**Extract provided**
○ ○ ○ ○ ○ ○ ○

Milla Jovovich thinks she's found alien abduction. (Universal Pictures)
"The Fourth Kind" is the third best paranormal film currently in theaters, running way behind the comic "The Men Who Stare at Goats" and the cheapie phenom "Paranormal Activity."
Apparently Hollywood thinks we're interested in this stuff. And we might be if, in the case of "The Fourth Kind," it was a lot less hokey.
This film is different in that the "not normal" stuff being dealt with here is alien abduction -- that would be space creatures kidnapping humans, not immigrants kidnapping Americans -- rather than psychic prowess or hauntings. It is also different in that it is so unintentionally, laughably bad.
Beyond that, it's mostly boring and an enormous cheap tease. Milla Jovovich plays Abbey, a psychologist based in Nome, Alaska, apparently recovering from the murder of her husband while counseling patients with a sleep disorder.
Their disorders, it turns out, are all very similar -- a white owl comes and wakes them up every night. So Abbey decides to try hypnotizing them.
Director Olatunde Osunsanmi does have a somewhat novel approach as he split-screens between actors playing the roles and the supposed documentary tapes of the real thing going on. Unfortunately, most of the crucial stuff is disrupted when it comes to the highly suspicious documentary evidence.

○ ○ ○ ○ ○ ○ ○

**Required work**
1. Answer these questions using the review of "The Fourth Kind":
(a) Which two films does the review place ahead of "The Fourth Kind" among paranormal films in theaters?
(b) In what city is Abbey based?
(c) What wakes Abbey's patients every night?
2. Retype everything in the review of "The Fourth Kind" from "Apparently Hollywood thinks" down to "unintentionally, laughably bad.".
3. List every film title mentioned in the review of "The Fourth Kind".
The records that come after this review are separate material and are not connected to it.

○ ○ ○ ○ ○ ○ ○

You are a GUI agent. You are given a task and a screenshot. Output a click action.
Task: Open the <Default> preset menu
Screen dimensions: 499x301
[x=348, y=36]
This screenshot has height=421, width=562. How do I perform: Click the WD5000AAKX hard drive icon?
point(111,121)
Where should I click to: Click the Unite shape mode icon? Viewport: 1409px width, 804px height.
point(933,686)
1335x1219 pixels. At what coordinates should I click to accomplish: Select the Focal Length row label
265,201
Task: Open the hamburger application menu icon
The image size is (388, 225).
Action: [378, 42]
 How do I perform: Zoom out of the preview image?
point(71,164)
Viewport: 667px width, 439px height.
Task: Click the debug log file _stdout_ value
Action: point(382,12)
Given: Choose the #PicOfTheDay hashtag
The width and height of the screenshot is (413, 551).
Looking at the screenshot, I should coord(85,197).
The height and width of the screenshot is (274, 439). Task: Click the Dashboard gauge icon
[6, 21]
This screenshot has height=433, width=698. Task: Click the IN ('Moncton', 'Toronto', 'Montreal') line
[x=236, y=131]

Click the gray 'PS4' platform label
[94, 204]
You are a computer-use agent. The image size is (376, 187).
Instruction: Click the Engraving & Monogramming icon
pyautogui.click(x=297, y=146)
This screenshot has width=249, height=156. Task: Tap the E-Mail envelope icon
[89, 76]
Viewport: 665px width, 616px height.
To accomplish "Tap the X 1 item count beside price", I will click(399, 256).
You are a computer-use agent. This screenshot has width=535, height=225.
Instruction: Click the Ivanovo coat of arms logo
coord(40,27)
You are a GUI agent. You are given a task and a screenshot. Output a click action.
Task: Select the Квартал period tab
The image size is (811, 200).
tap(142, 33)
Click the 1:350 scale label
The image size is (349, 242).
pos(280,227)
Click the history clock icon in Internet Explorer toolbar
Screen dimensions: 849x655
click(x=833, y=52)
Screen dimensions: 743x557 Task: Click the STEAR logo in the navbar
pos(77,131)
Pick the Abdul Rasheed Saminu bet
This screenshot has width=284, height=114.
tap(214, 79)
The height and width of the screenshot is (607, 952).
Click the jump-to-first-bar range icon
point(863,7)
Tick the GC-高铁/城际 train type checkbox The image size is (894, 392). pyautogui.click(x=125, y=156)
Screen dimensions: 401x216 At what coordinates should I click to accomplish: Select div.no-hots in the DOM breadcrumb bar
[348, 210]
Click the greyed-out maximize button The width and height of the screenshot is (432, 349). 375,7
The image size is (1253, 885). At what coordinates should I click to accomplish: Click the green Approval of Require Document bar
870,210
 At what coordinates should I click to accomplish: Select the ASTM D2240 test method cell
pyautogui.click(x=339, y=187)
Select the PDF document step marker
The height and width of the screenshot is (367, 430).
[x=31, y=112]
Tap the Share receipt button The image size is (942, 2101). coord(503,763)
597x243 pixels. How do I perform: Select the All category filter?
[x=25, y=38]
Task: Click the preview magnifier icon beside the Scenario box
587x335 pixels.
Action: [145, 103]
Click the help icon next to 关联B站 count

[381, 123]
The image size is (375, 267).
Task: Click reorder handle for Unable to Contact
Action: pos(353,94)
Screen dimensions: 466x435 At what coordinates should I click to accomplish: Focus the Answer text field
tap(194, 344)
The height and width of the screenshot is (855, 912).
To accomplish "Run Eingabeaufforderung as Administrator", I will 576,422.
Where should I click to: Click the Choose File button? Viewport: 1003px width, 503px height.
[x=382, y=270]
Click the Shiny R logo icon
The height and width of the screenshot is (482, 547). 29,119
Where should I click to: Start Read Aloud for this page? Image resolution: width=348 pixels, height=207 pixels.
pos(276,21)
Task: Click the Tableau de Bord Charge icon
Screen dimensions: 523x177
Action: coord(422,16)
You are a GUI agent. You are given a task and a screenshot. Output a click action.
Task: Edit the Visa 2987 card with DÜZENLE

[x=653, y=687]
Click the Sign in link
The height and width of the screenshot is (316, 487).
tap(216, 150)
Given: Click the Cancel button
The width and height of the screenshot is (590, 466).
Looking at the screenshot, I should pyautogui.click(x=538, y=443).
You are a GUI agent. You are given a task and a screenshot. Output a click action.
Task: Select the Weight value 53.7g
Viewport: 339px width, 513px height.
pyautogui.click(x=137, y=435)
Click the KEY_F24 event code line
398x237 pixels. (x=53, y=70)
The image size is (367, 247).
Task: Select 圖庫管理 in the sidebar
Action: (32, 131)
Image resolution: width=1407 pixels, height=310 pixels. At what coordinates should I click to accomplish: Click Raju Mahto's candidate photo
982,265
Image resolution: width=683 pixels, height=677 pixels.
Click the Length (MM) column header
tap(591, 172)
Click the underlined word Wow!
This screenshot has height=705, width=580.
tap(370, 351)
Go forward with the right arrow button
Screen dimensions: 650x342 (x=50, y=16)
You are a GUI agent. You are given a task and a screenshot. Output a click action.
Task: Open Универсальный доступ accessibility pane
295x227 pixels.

○ ○ ○ ○ ○ ○ ○

**Answers for the tasks**
1.
(a) "The Men Who Stare at Goats" and "Paranormal Activity"
(b) Nome, Alaska
(c) A white owl

2.
Apparently Hollywood thinks we're interested in this stuff. And we might be if, in the case of "The Fourth Kind," it was a lot less hokey.
This film is different in that the "not normal" stuff being dealt with here is alien abduction -- that would be space creatures kidnapping humans, not immigrants kidnapping Americans -- rather than psychic prowess or hauntings. It is also different in that it is so unintentionally, laughably bad.

3.
"The Fourth Kind"
"The Men Who Stare at Goats"
"Paranormal Activity"